>> START Quoted text

Contingent Payments due by the Purchaser to the Vendors shall be made by check
or wire transfer of immediately available funds to or to the order of the
Vendors or any attorney-in-fact duly authorized by each Vendor or their
respective and duly evidenced heirs on the date determined in accordance with
Section 2.2
2.5 Sales and Other Taxes. Each party hereto agrees that it or he shall
---------------------
be responsible for and shall pay and discharge promptly when due the entire
amount of any and all taxes incurred by such party by reason of or in connection
with the sale and transfer of the Transferred Assets.
-5-
ARTICLE III
CLOSING
3.1 Date, Time and Place of Closing. The closing (the "Closing") of the
-------------------------------
transaction of purchase and sale contemplated by this Agreement shall occur at
the offices of Xxxxx & Xxxxxxx, Xxxxx Xxxxxxxxxxxxx 000, XX 11.100 Montevideo,
Uruguay at 1p.m., local time, on the fifth business day following the
satisfaction or waiver of all conditions to the obligations of the parties
hereto to consummate the transactions contemplated (other than conditions with
respect to actions the respective parties hereto will take at the Closing
itself) or on such other date as the parties hereto shall agree (the "Closing
Date").
3.2 Closing Deliveries.

>> END Quoted text
>> START Raw records

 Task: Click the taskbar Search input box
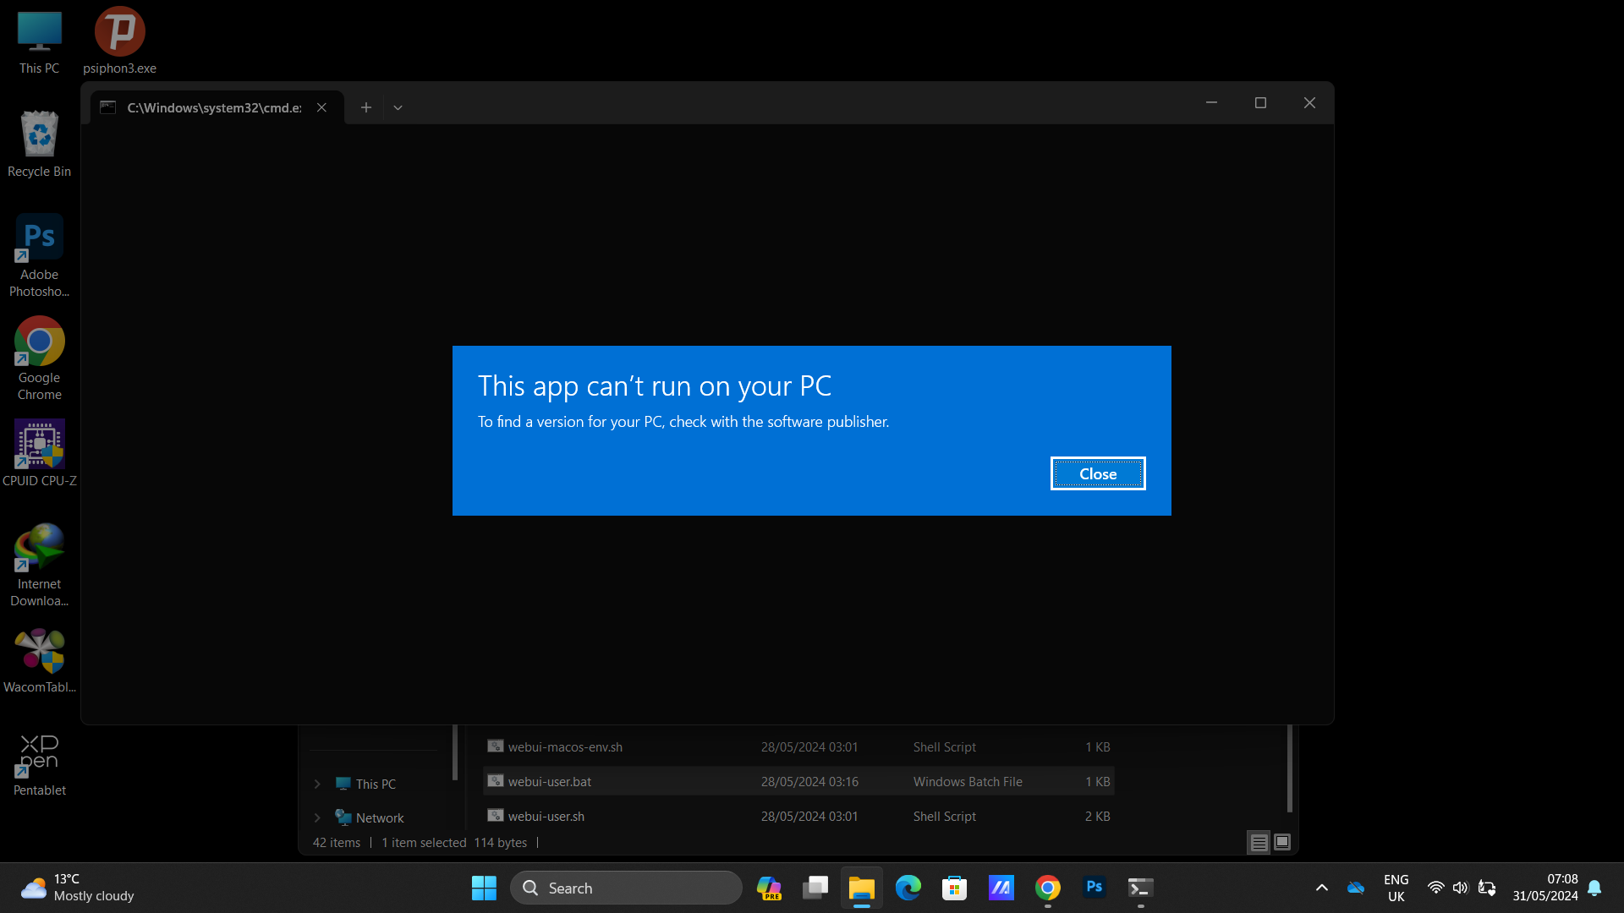click(x=626, y=888)
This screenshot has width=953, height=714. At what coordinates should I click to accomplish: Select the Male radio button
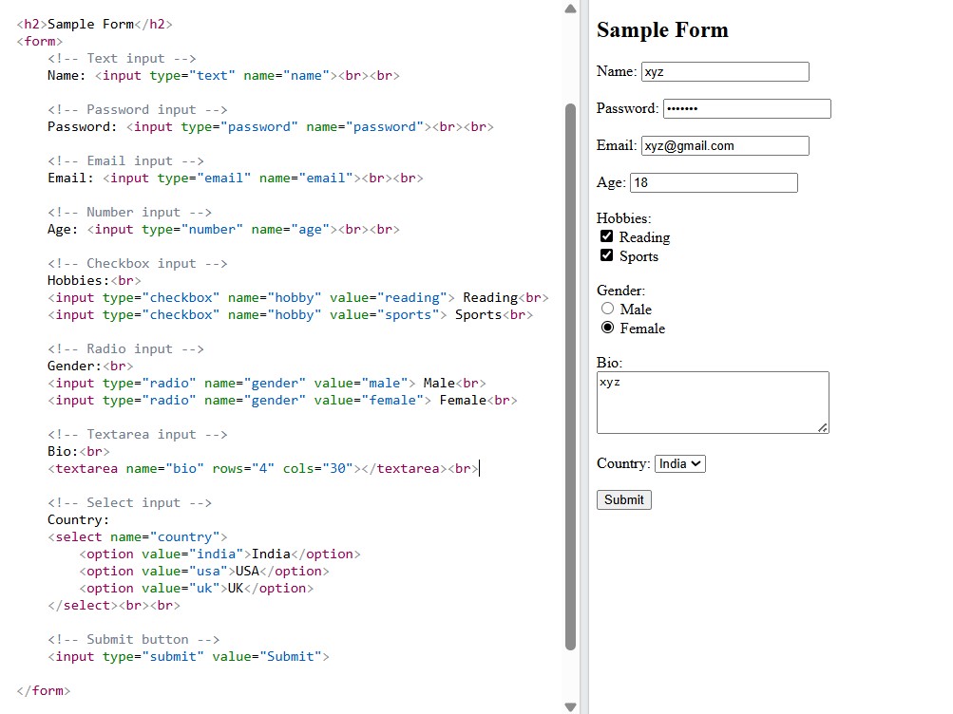(x=607, y=309)
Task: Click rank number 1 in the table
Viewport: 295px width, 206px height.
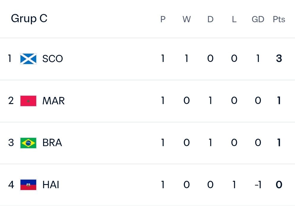Action: tap(9, 58)
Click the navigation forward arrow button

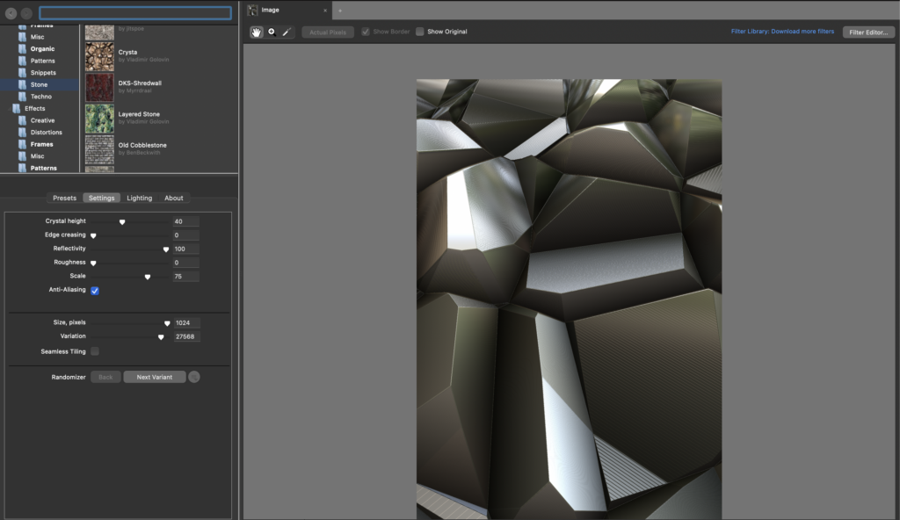click(26, 13)
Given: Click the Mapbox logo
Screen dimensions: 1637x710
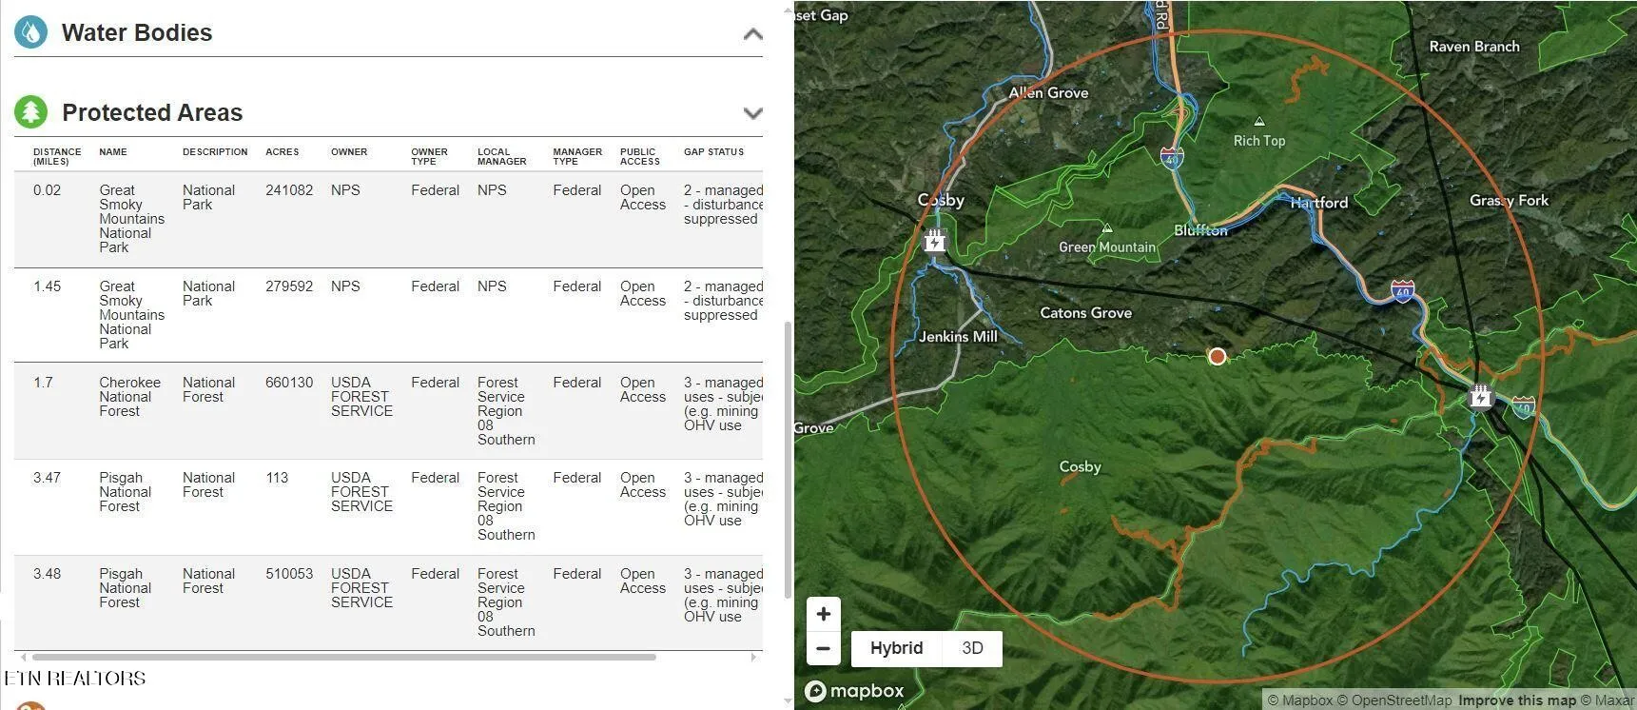Looking at the screenshot, I should [x=854, y=691].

>> END Raw records

:: Exercise ::
Reproduce the contract text from "Contingent Payments due" up to and including "the Transferred Assets.".

:: Output for this exercise ::
Contingent Payments due by the Purchaser to the Vendors shall be made by check
or wire transfer of immediately available funds to or to the order of the
Vendors or any attorney-in-fact duly authorized by each Vendor or their
respective and duly evidenced heirs on the date determined in accordance with
Section 2.2
2.5 Sales and Other Taxes. Each party hereto agrees that it or he shall
---------------------
be responsible for and shall pay and discharge promptly when due the entire
amount of any and all taxes incurred by such party by reason of or in connection
with the sale and transfer of the Transferred Assets.